Examine data accuracy in ArcGIS Business Analyst using ACS reliability estimates
Have you ever wondered about the Reliability button located next to the count and per cent options in the data browser when searching for a variable in ArcGIS Business Analyst?
Variables that show the Reliability button in the data browser have—in addition to other calculation options like count and percentage—a reliability score.
What is reliability?
Simply put a variable’s reliability score serves as an indicator of the reliability of American Community Survey (ACS) estimates. The Reliability button only appears on ACS variables and helps users understand the level of confidence they can have in the data provided by ACS. This feature is essential for making informed decisions based on accurate and reliable information within ArcGIS Business Analyst.
In this blog article, we provide a concise overview of the reliability score, its calculation, and its practical application within Business Analyst.
Why is it important to verify the reliability of ACS data?
The American Community Survey (ACS) data is one of the most commonly used public datasets for understanding population and housing characteristics in the U.S. However, it is crucial to interpret the data accurately. To this end, Esri demographers analyze the raw data and assign reliability scores to ACS variables.

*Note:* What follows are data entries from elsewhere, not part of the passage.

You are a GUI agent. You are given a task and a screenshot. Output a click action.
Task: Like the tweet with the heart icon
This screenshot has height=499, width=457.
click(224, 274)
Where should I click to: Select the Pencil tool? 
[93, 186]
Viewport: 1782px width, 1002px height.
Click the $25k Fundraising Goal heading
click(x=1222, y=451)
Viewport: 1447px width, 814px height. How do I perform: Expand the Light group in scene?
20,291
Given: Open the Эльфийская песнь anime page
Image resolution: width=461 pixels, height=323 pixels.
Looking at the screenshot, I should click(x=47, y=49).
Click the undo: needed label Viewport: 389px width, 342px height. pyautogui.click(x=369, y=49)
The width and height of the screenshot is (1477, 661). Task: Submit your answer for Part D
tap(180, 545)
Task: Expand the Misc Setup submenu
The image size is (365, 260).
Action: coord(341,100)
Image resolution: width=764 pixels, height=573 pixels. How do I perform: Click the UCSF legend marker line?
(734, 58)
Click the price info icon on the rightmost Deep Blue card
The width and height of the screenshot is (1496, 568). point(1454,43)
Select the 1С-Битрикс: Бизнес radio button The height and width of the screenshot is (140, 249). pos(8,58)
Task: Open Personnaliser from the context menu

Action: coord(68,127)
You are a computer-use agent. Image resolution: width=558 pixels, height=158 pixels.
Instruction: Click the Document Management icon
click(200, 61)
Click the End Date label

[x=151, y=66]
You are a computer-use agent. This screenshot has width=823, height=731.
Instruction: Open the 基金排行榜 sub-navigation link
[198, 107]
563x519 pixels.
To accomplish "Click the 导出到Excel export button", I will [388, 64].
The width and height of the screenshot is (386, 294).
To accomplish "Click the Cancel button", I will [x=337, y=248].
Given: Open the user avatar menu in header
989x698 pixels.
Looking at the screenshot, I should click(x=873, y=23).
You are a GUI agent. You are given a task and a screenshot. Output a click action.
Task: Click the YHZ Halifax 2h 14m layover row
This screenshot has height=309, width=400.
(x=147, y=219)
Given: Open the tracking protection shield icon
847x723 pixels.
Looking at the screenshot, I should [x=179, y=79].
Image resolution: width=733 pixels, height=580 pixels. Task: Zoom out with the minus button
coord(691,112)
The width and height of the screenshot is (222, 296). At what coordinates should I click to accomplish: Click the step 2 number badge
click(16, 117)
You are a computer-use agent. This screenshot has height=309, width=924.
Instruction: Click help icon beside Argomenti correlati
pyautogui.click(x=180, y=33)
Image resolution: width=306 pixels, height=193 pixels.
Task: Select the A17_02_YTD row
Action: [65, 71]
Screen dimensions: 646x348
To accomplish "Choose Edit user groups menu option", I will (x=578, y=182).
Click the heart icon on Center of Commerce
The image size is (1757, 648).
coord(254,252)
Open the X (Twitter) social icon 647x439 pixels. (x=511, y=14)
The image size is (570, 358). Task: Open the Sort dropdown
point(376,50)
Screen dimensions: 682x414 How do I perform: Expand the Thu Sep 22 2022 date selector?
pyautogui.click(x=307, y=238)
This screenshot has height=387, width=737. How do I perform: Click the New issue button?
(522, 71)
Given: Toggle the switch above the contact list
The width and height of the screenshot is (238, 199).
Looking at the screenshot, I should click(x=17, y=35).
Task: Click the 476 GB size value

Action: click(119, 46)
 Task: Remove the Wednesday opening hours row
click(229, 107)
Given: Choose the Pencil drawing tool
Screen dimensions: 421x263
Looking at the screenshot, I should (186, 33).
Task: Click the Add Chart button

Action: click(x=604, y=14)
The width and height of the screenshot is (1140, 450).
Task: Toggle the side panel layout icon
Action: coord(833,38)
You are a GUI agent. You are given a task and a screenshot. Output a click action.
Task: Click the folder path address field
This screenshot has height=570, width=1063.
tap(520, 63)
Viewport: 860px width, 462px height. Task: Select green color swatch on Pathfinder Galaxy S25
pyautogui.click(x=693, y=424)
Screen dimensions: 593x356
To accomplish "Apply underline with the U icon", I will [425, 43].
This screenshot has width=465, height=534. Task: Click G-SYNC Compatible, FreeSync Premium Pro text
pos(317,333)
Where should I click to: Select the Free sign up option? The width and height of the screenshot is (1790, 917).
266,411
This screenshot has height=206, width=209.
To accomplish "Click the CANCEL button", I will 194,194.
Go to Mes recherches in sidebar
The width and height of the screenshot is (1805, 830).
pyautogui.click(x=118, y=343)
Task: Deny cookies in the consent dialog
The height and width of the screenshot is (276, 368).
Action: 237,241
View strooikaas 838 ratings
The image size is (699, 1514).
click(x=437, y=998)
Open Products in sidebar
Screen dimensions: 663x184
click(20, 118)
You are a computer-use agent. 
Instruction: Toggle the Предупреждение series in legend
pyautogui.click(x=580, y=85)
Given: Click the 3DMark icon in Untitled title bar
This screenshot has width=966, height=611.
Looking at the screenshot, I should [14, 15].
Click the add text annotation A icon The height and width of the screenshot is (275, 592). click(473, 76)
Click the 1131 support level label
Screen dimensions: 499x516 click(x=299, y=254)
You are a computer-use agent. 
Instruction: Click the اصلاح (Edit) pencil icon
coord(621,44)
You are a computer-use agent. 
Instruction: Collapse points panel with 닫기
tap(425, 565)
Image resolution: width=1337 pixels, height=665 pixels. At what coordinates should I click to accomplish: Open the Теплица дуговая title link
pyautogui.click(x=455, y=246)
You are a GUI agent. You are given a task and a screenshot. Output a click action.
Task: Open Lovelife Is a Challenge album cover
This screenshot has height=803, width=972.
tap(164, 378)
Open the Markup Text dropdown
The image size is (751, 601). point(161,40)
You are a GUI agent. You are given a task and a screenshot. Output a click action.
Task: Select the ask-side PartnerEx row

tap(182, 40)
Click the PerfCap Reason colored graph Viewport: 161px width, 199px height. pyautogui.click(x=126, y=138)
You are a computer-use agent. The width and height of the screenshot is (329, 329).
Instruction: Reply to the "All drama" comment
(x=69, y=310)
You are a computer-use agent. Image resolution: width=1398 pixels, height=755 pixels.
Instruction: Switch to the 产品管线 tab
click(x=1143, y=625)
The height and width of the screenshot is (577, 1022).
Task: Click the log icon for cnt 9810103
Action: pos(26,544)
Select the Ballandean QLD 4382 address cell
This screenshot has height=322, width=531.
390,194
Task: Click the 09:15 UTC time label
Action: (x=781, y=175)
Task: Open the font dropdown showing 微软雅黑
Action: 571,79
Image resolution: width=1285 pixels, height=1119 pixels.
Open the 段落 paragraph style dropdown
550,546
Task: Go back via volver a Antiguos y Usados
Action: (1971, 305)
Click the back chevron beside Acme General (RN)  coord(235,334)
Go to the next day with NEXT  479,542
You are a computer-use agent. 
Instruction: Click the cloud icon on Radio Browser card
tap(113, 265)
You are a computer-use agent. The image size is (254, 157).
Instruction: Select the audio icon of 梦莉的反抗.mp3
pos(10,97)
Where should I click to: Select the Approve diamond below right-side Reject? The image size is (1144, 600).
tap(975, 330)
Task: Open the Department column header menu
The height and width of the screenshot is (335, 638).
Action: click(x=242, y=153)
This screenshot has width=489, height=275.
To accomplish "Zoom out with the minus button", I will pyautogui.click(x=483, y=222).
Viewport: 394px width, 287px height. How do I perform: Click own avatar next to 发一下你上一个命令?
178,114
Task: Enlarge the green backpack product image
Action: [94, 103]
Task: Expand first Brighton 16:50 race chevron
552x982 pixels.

The ACS employs a continuous measurement, also known as a rolling sample, where a small percentage of the population is sampled every month. Due to the relatively small yearly sample sizes, the ACS survey pools 60 months of data to produce reliable estimates for small areas. Even when we use the 5-year estimates from ACS though, there will always be differences between the sample and the total population because of the fact that the entire population is not surveyed. Sampling error arises when only a portion of the population is surveyed to estimate the characteristics of the entire population. To address this issue, the ACS reports for most standard census geographies include margins of error (MOEs) with the estimates.
The MOE measures the variability of an estimate resulting from sampling error. This tells data users that the estimate is not a precise figure but instead represents a range of potential values. Hence, the MOE serves as a crucial metric for data users, allowing them to understand the range of uncertainty for each estimate. This range can be calculated with 90 per cent confidence by adding or subtracting the MOE to/from the estimate. The range of values is referred to as the ‘confidence interval,’ indicating that the U.S. Census Bureau has 90% confidence that the population count falls between the upper and lower values. For instance, if the ACS reports an estimate of 120 with a margin of error of +/- 30, there is a 90 per cent likelihood that the total population value falls between 90 (120 – 30) and 150 (120 + 30). A larger MOE indicates lower precision in the estimate, reducing confidence in its proximity to the true population value.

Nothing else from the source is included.